■ Aim of the task ■
Could you reproduce word for word the lines of the data below, starting with the line that contains "Describe the element" and going on through the end of the data, with the pictures left out?

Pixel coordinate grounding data
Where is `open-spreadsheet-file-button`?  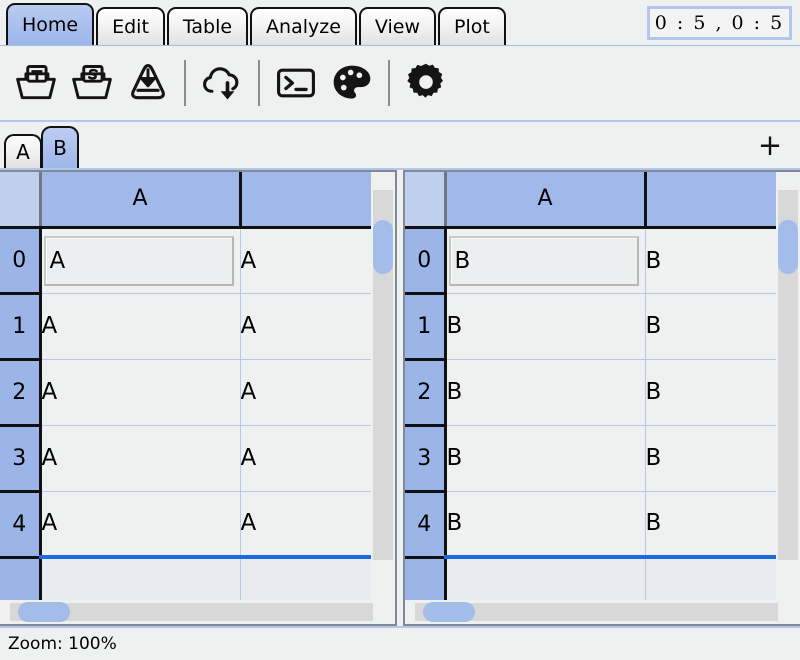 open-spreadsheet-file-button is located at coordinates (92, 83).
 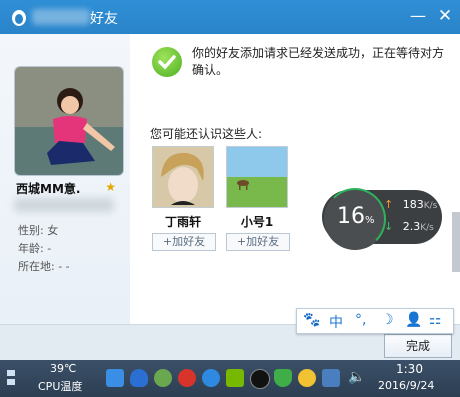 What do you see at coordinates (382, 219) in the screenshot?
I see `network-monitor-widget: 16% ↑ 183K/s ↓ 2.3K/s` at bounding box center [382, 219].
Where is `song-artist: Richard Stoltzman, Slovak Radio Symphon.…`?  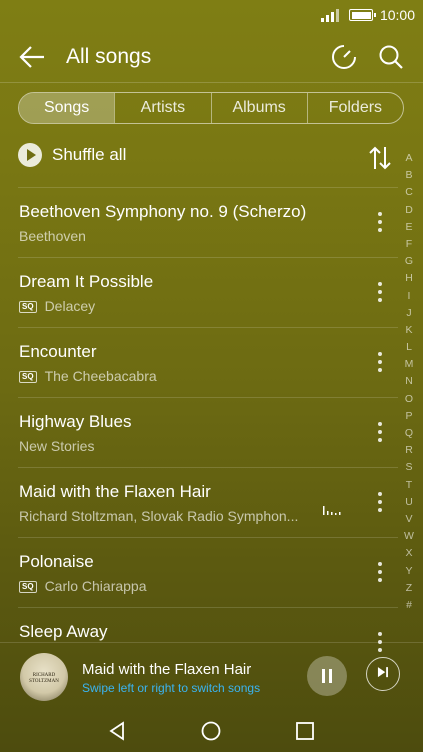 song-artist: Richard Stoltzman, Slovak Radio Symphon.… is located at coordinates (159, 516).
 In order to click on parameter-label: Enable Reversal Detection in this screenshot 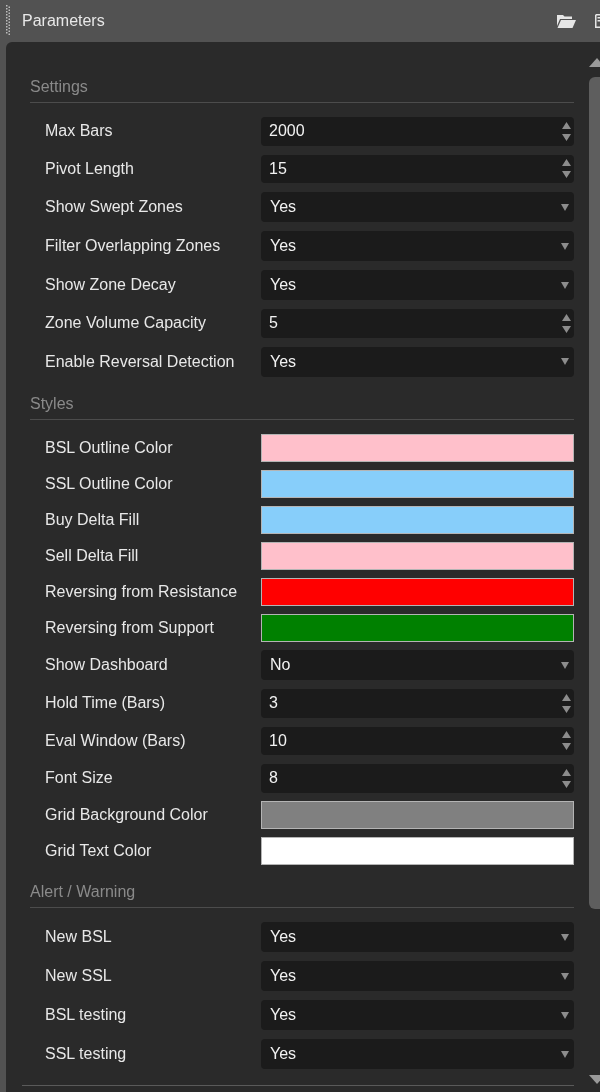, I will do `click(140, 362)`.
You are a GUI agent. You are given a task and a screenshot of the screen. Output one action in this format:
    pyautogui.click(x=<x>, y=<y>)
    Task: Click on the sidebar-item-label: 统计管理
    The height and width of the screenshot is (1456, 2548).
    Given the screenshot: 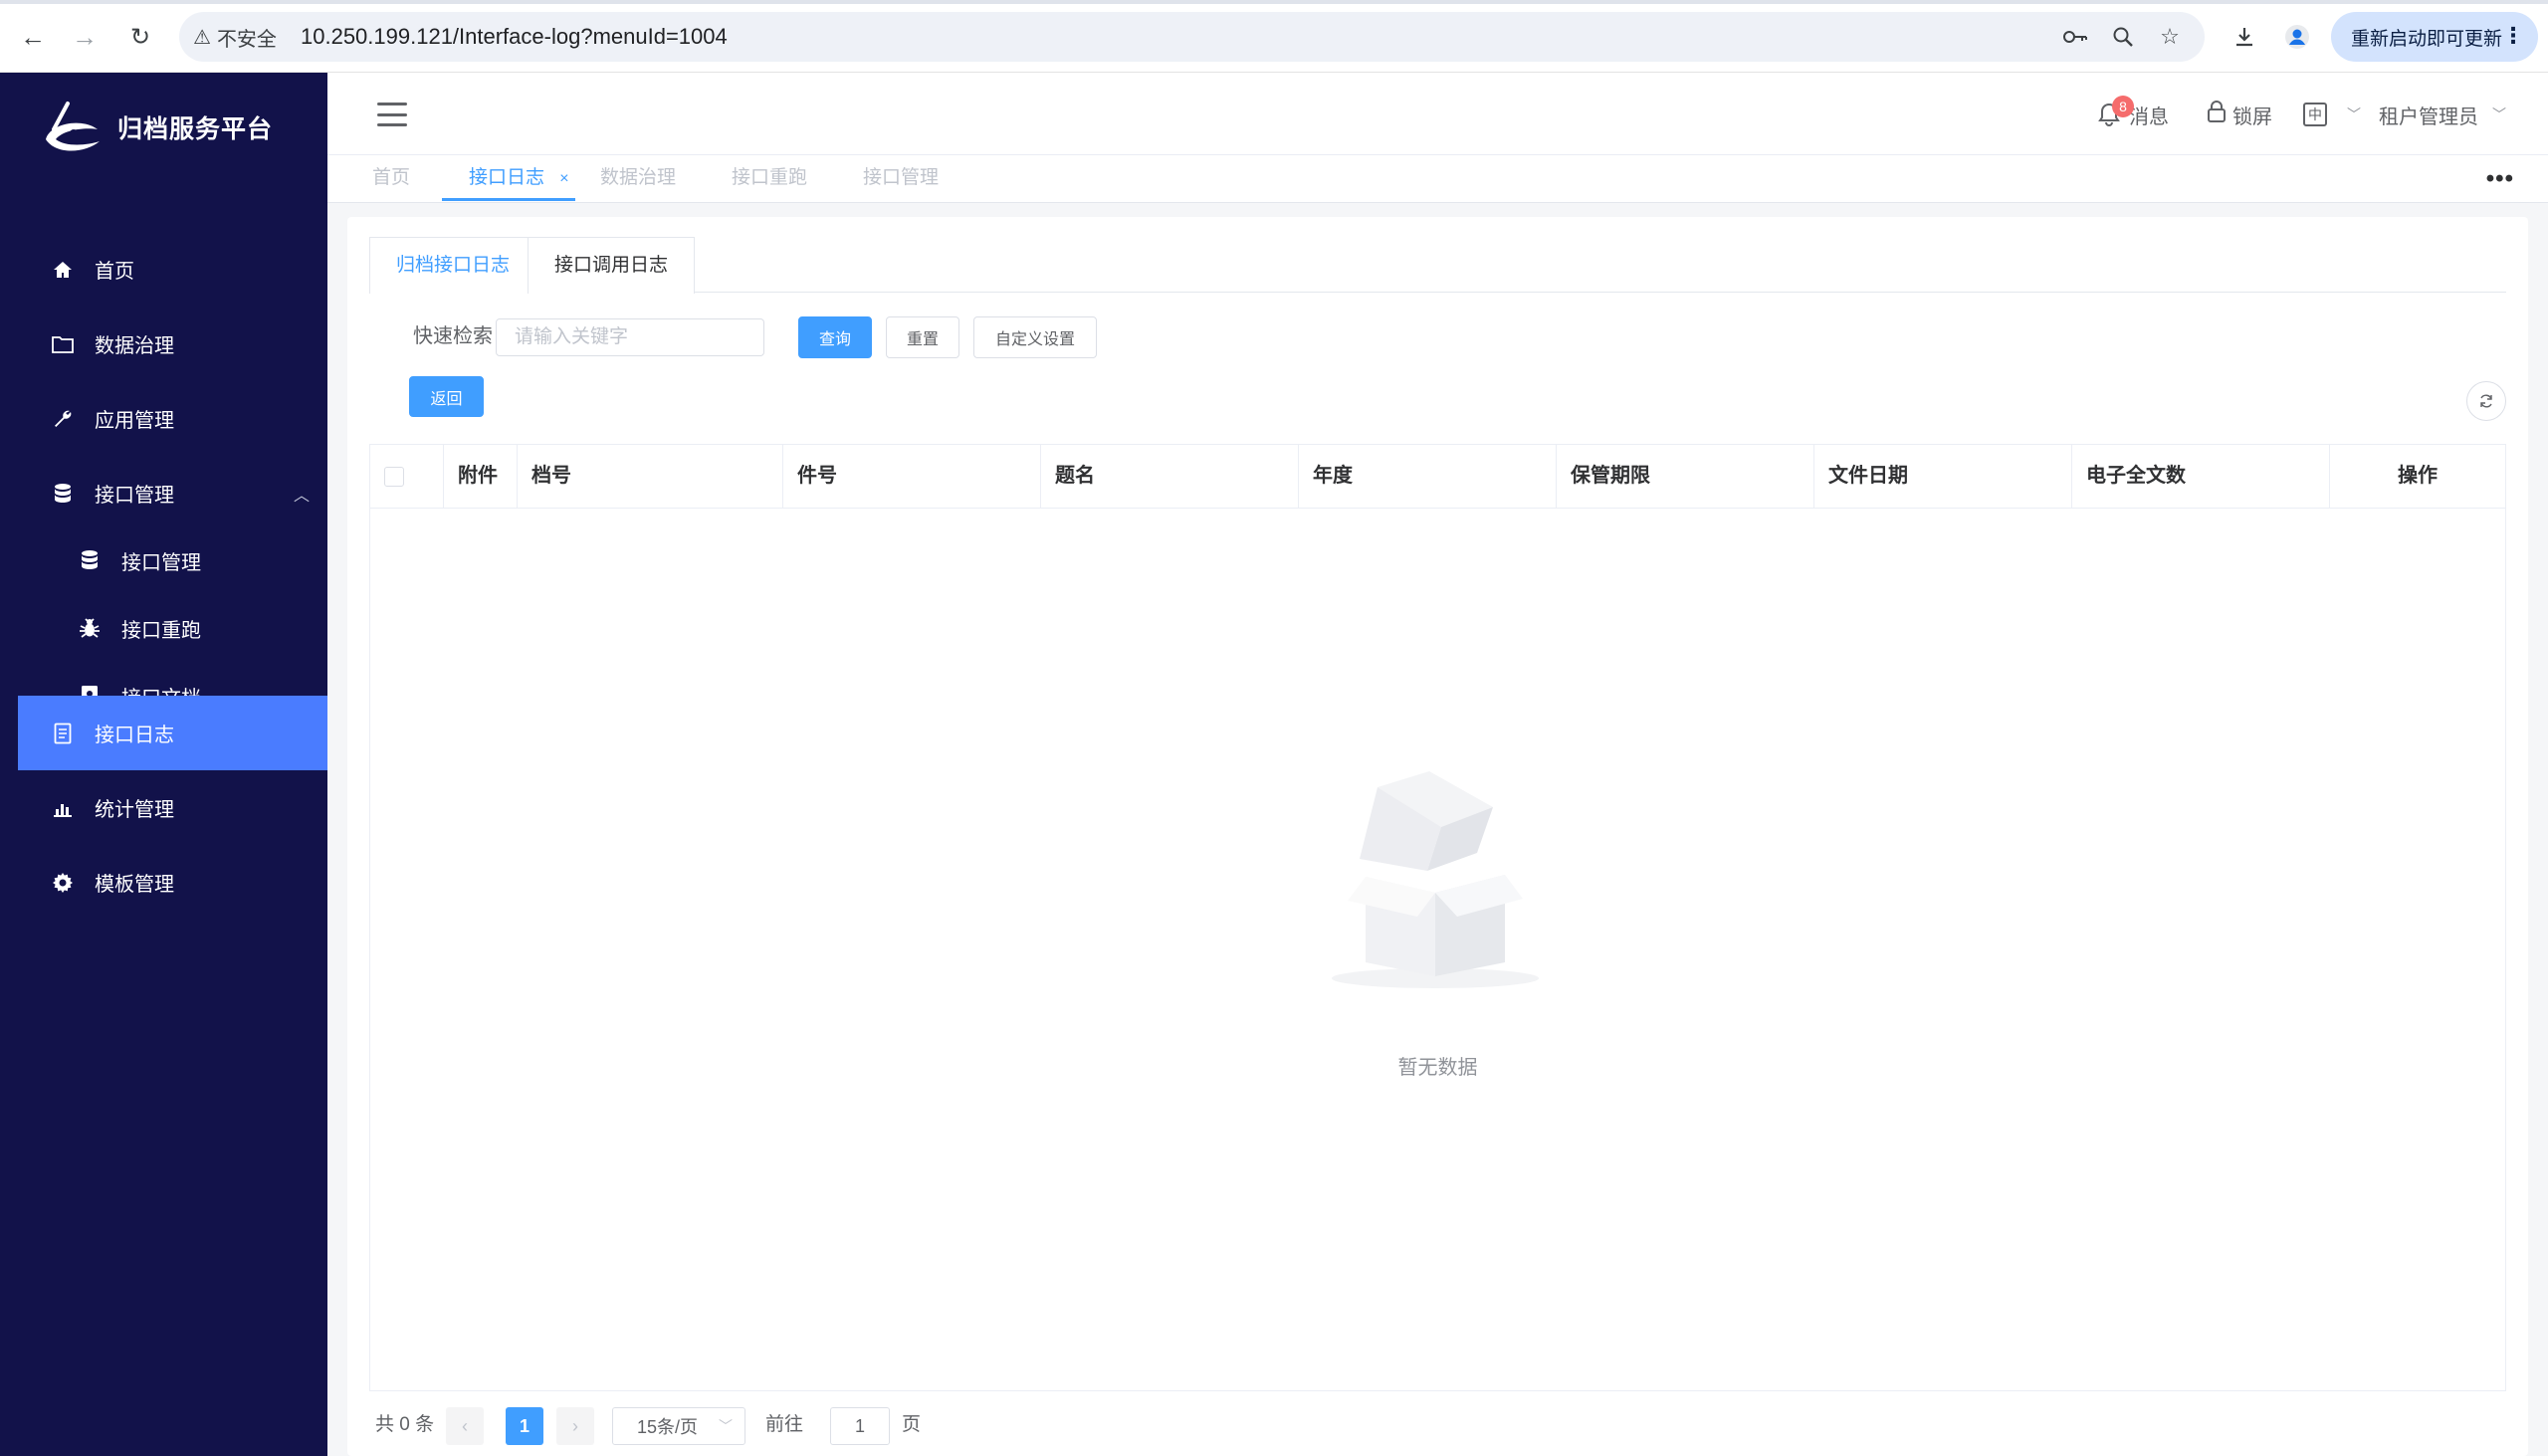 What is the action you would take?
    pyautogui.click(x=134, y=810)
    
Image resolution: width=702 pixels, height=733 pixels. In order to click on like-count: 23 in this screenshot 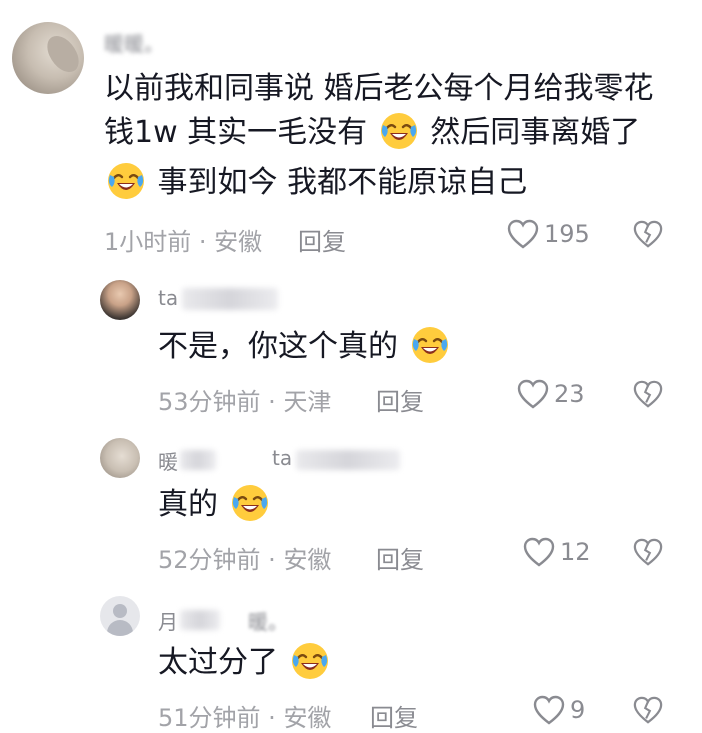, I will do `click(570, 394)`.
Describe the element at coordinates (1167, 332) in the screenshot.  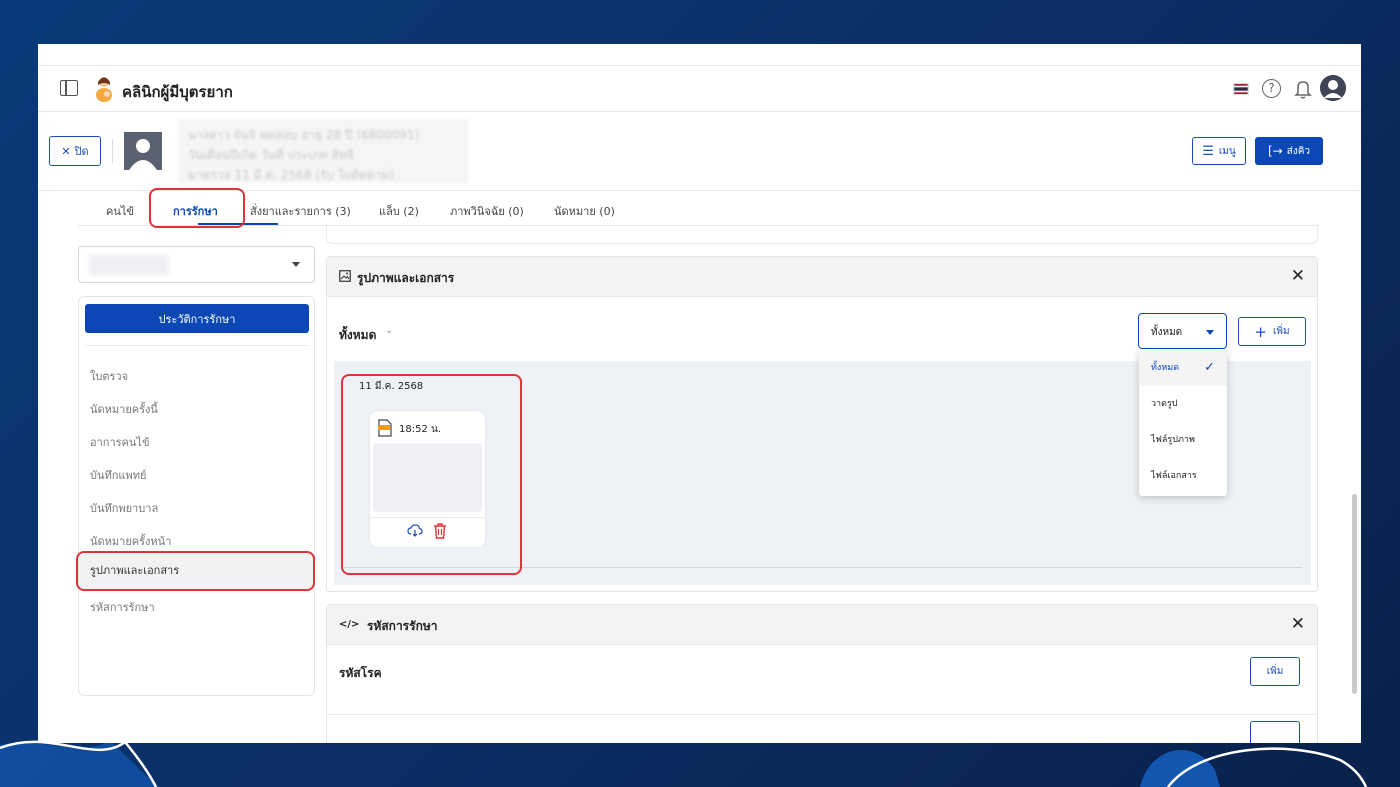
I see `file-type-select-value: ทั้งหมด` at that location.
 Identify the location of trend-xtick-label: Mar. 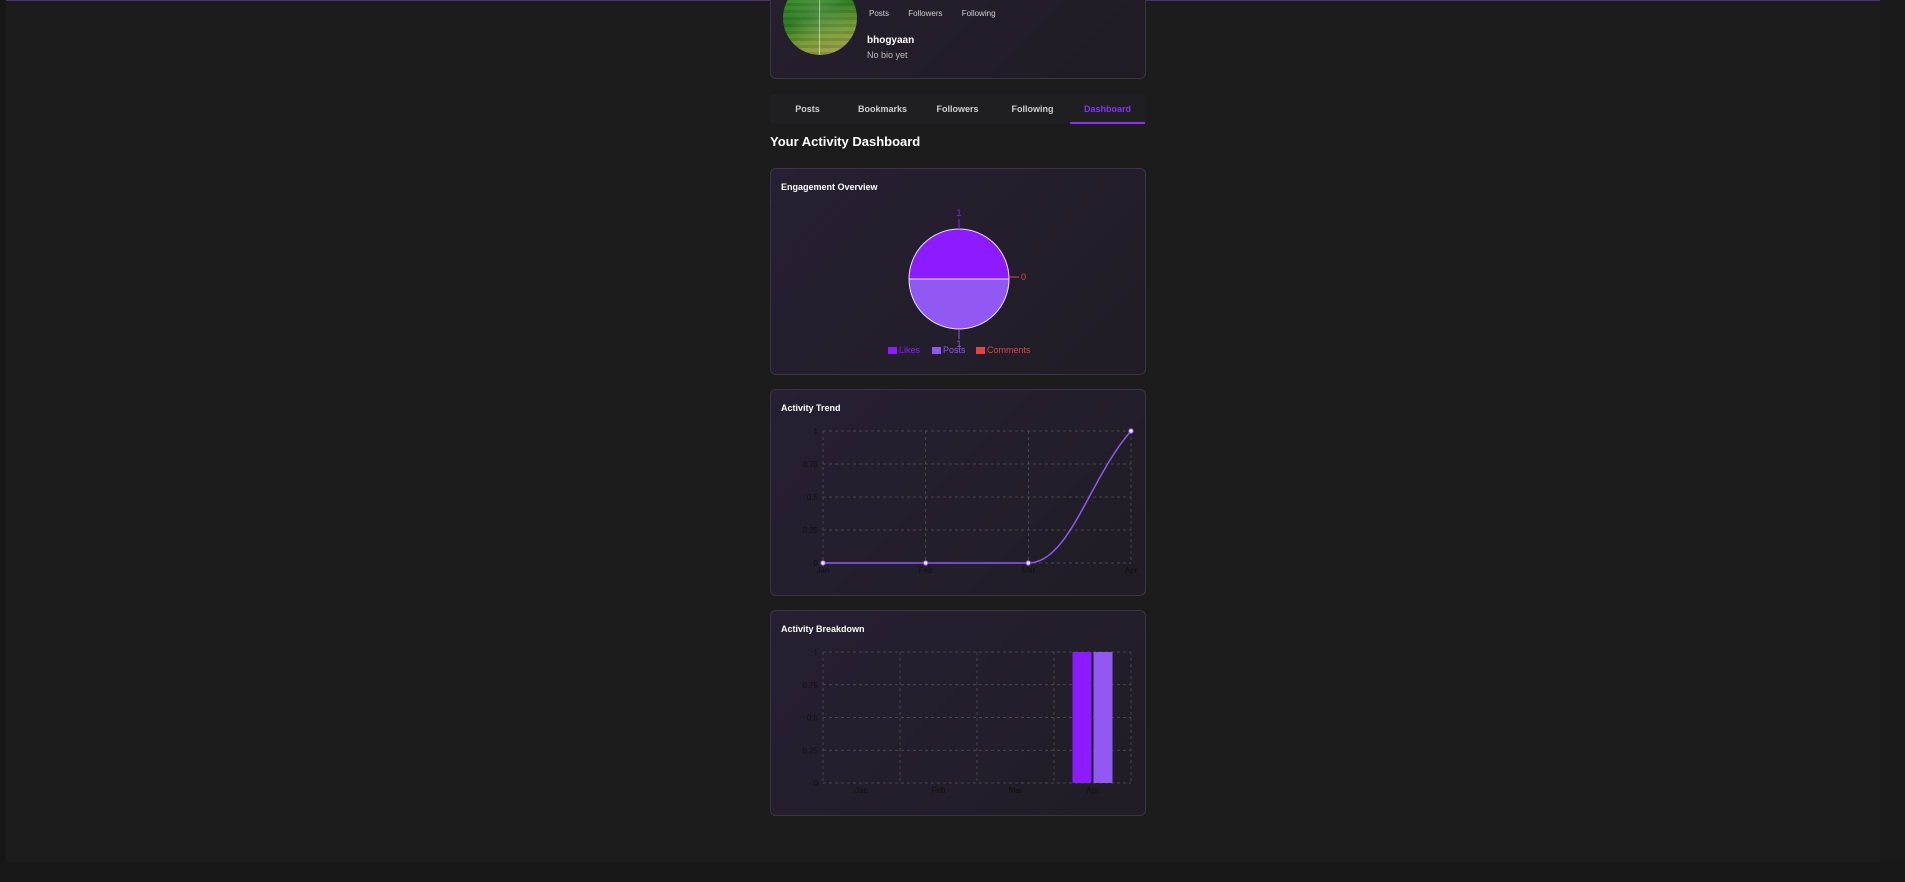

■ Response to this task ■
Describe the element at coordinates (1167, 332) in the screenshot.  
I see `file-type-select-value: ทั้งหมด` at that location.
 Identify the location of trend-xtick-label: Mar. 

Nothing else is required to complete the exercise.